Passage for review —
Egress shaping on ME-3400 comes into two categories : Port shaping and Class-based shaping. Port shaping applies to all traffic passing through an interface, while class-based shaping applies to specific classes of traffic leaving an interface. Each one of them is using a different formula in order to give you all the supported values.

Port shaping values are based on the following formula:

(1 - 16/N) * IfSpeed

Where:

N is a value between 17 and 64000 IfSpeed is the interface speed : 10 Mbps, 100 Mbps, 1 Gbps The result in then rounded up to a multiple of 16. An equivalent excel formula would be : CEILING((1-16/N)*IfSpeed;16)

Class-based shaping values are based on the following much simpler formula:

1/N * IfSpeed

Where: N is a value between 1 and 15625 IfSpeed is the interface speed : 10 Mbps, 100 Mbps, 1 Gbps

You can see some possible values in the table below:

According to the above table, in the port shaper the low end granularity is very coarse and the high end granularity is very dense, while the opposite happens in the class-based shaper. So there is no possibility you can have a <58 Mbps port shaper for 1 Gbps interfaces, as there is no possibility to have <5,8 Mbps port shaper for 100 Mbps interfaces. Similarly you can't have a 700 Mbps class-based shaper on a 1000 Mbps interface, nor a 80 Mbps class-based shaper on a 100 Mbps interface.

Let's take for example the following policy-map configuration which is applied on a 1 Gbps interface.

 policy-map CHILD  class TEST-CLASS
     shape average 100000 policy-map PARENT  class class-default
     shape average 930000000   service-policy CHILD

If you try to change the shaper of the child class to a value >500 Mbps, you'll get a warning like the following:

 3400(config-pmap-c)#shape average 700000000 QoS: Configuration failed.
 The configured rate 700000000 bps is not achievable in hw within 1% of
 configuration.
         Closest value(s) are: 930000000 bps, 500000000 bps

If you check the formula for the class-based shaper (or have a quick look at the table), 930000000 is not actually a valid value to configure, but it gets printed because this is the limit imposed by the parent class. You just have to ignore it.

If you need specific values you might want to try changing the speed of the interface : choosing between 10/100/1000 should be easy for BaseTX interfaces, while 100/1000 Mbps SFPs exist for the SFP-based ones.

Also, it's strongly recommended that you disable port speed autonegotiation when you attach an output policy map to a 10/100/1000 port, to prevent the port from autonegotiating to a rate that would make the output policy map invalid.

Work order 1 — Reproduce the part of the ME-3400 egress shaping passage that opens with the words containing "If you try to" and closes with "the SFP-based ones.".
Work order 2 — Write what follows the final sentence of the ME-3400 egress shaping passage, carrying it on from that point.

Extracted information —
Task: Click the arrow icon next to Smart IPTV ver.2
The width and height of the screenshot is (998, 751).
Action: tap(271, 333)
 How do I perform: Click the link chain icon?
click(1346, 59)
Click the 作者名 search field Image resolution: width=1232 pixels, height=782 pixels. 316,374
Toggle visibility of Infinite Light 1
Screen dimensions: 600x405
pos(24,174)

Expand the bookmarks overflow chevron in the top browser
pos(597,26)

...

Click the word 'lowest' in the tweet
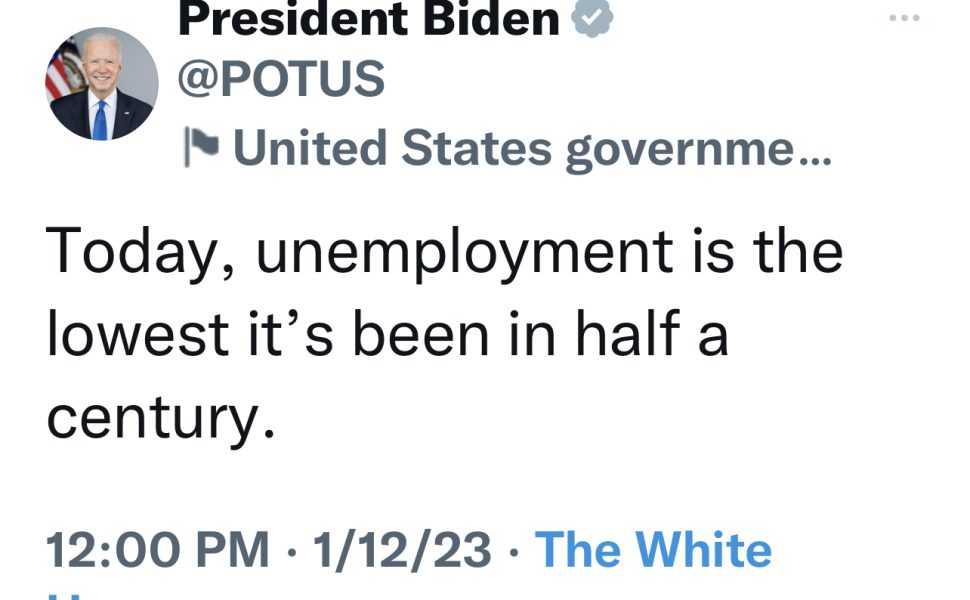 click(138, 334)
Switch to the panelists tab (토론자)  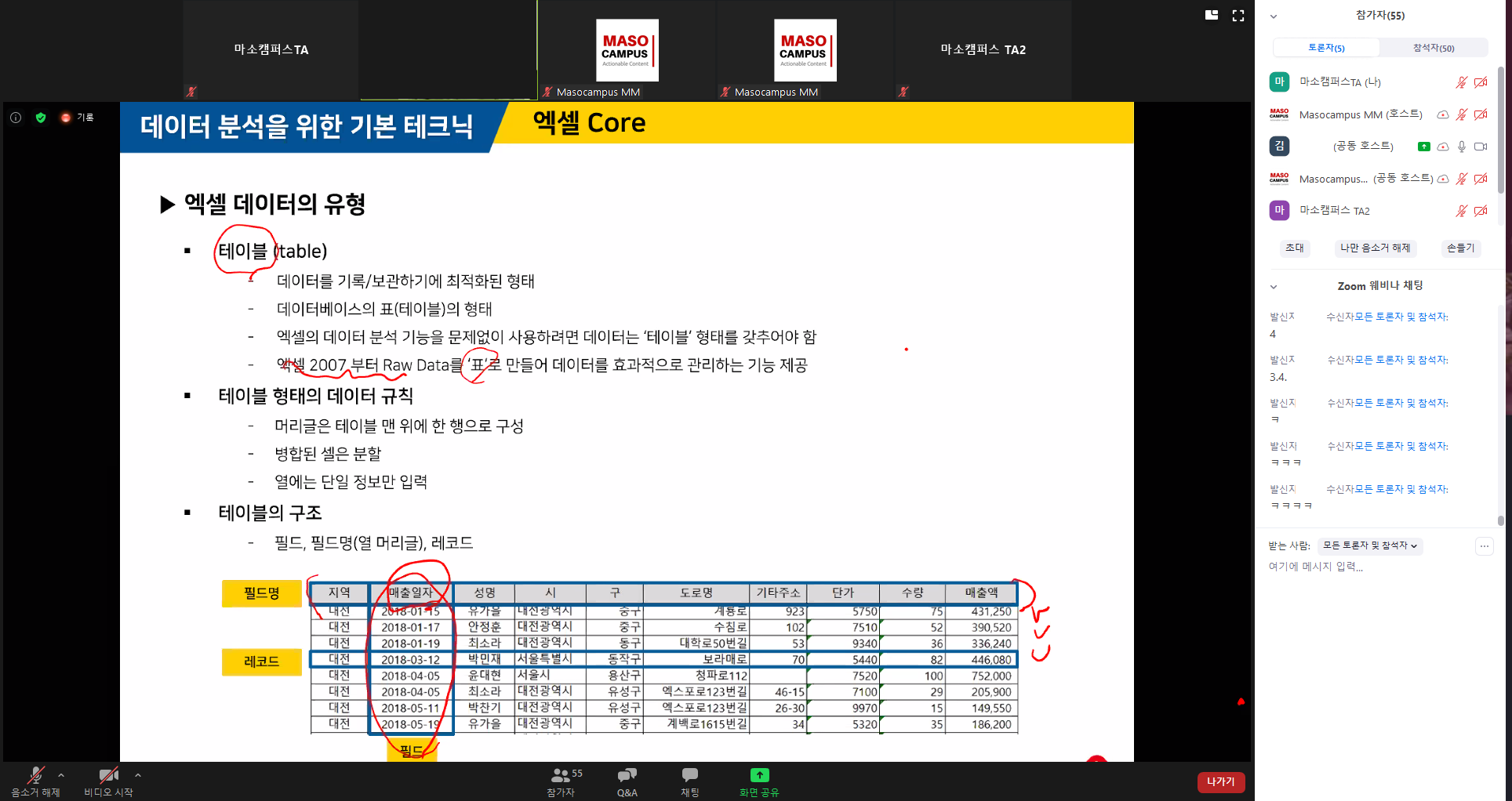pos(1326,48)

Task answer 1 —
If you try to change the shaper of the child class to a value >500 Mbps, you'll get a warning like the following:

 3400(config-pmap-c)#shape average 700000000 QoS: Configuration failed.
 The configured rate 700000000 bps is not achievable in hw within 1% of
 configuration.
         Closest value(s) are: 930000000 bps, 500000000 bps

If you check the formula for the class-based shaper (or have a quick look at the table), 930000000 is not actually a valid value to configure, but it gets printed because this is the limit imposed by the parent class. You just have to ignore it.

If you need specific values you might want to try changing the speed of the interface : choosing between 10/100/1000 should be easy for BaseTX interfaces, while 100/1000 Mbps SFPs exist for the SFP-based ones.

Task answer 2 —
Keep in mind that ME-3400E (the new enhanced version of ME-3400) implements a improved version of Egress Shaping Granularity, which uses a simpler linear formula. It's 64 Kbps for the class-based shaper and 100/500/1000 Kbps for the 10/100/1000 Mbps port-based shaper (100 Kbps for 10 Mbps ports, 500 Kbps for 100 Mbps ports, 1000 Kbps for 1000 Mbps ports).

Cisco bug report for those who do not have access to Cisco:

ME3400 - inconsistent rate for hw shaper when queue-limit is changed CSCsz52950

Description

Symptom:

If the queue-limit is configured on a policy-map with a shaper attached the suggested configurabale rate gets changed.

policy-map test-shaper
 class class-default
    shape average 35000000

lan-me3400-1(config-pmap-c)#int g0/11
lan-me3400-1(config-if)#service-policy output test-shaper
QoS: Configuration failed.  The configured rate 35000000 bps is not achievable in hw within 1% of configuration.
        Closest value(s) are: 36000000 bps, 33333344 bps

Error using the default 160 packet queue [EXPECTED MESSAGE DUE TO GRANULARITY - THIS IS NOT THE BUG]

========================================

Queue limit is changed to any value (therefore not to default any more)

policy-map test-shaper
 class class-default
    shape average 35000000
    queue-limit 200

lan-me3400-1(config-pmap-c)#int g0/11
lan-me3400-1(config-if)#
lan-me3400-1(config-if)#service-policy output test-shaper
QoS: Configuration failed.  The configured rate 35000000 bps is not achievable in hw within 1% of configuration.
        Closest value(s) are: 33333333 bps, 25000000 bps

Conditions:

Queue-limit is expressely defined.

Workaround:

Use the suggested value.

Further Problem Description:

The message is cosmetic as at hardware level there is no change when the queue-limit is configured.